In the records below, find each line with the word "Task" and copy it.

(Records from a collection)
*** Block opens ***
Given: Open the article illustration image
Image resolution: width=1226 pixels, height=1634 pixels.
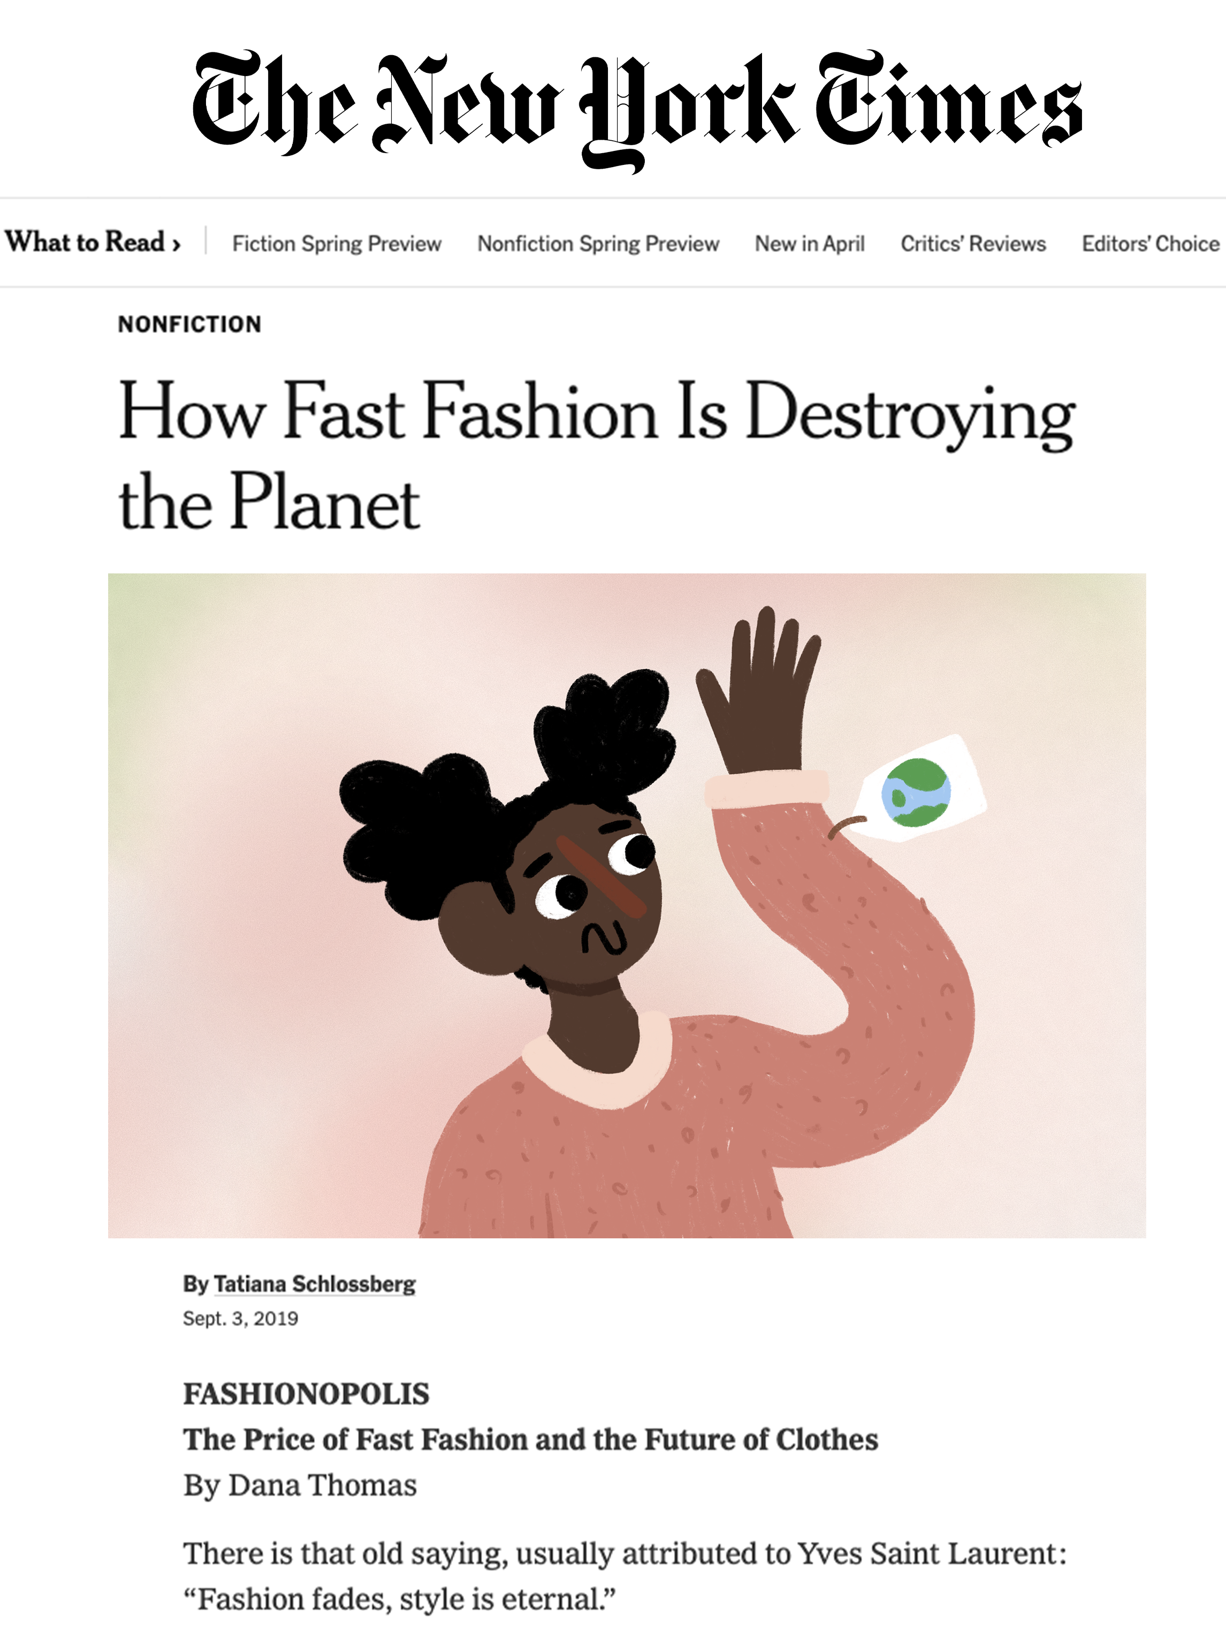Looking at the screenshot, I should pyautogui.click(x=627, y=906).
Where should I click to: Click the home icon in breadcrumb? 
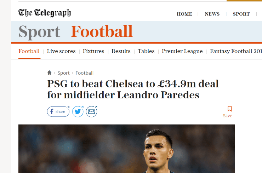coord(49,73)
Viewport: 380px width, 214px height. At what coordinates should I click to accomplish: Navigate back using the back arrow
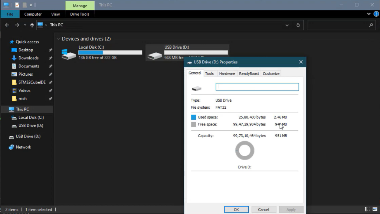click(7, 25)
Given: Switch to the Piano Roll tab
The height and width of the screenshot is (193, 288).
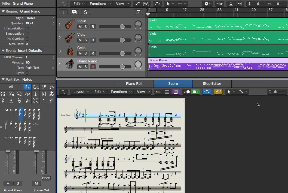Looking at the screenshot, I should 134,84.
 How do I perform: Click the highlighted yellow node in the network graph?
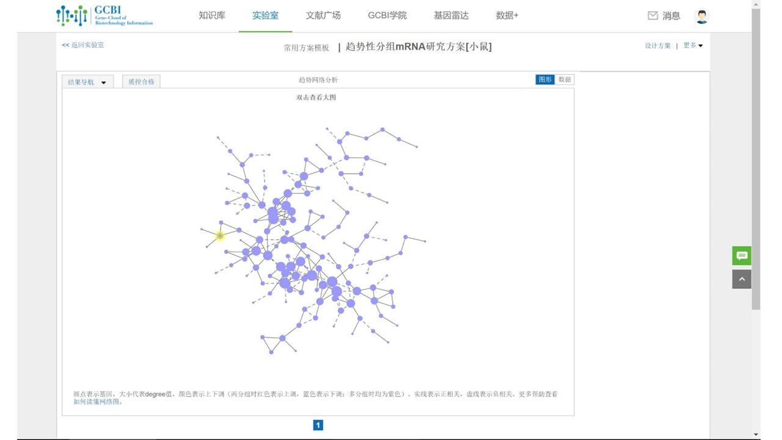tap(220, 236)
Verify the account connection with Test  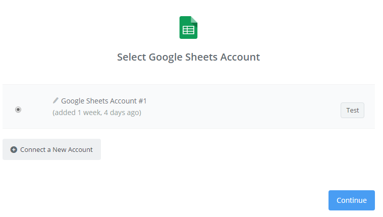point(352,110)
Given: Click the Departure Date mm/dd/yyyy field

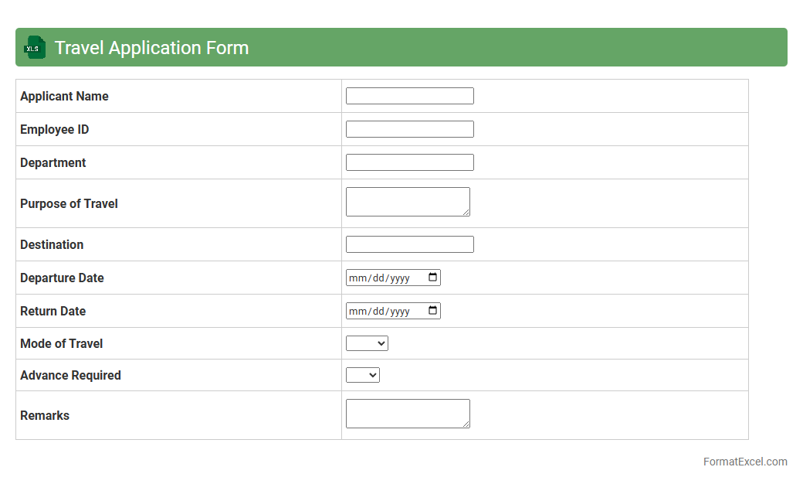Looking at the screenshot, I should 382,278.
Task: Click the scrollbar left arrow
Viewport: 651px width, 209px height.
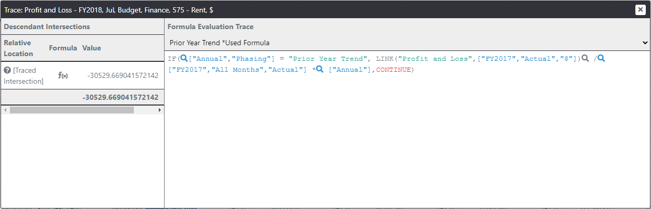Action: (5, 110)
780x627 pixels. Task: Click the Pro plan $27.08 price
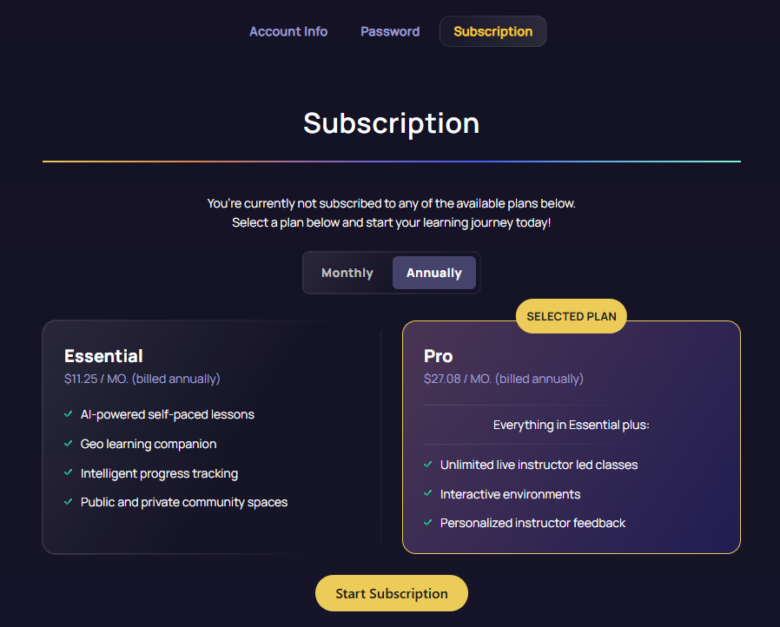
*** Block closes ***
- [EXERCISE OUTPUT]
Task: Click the scrollbar left arrow
780x627 pixels. Task: Click the Pro plan $27.08 price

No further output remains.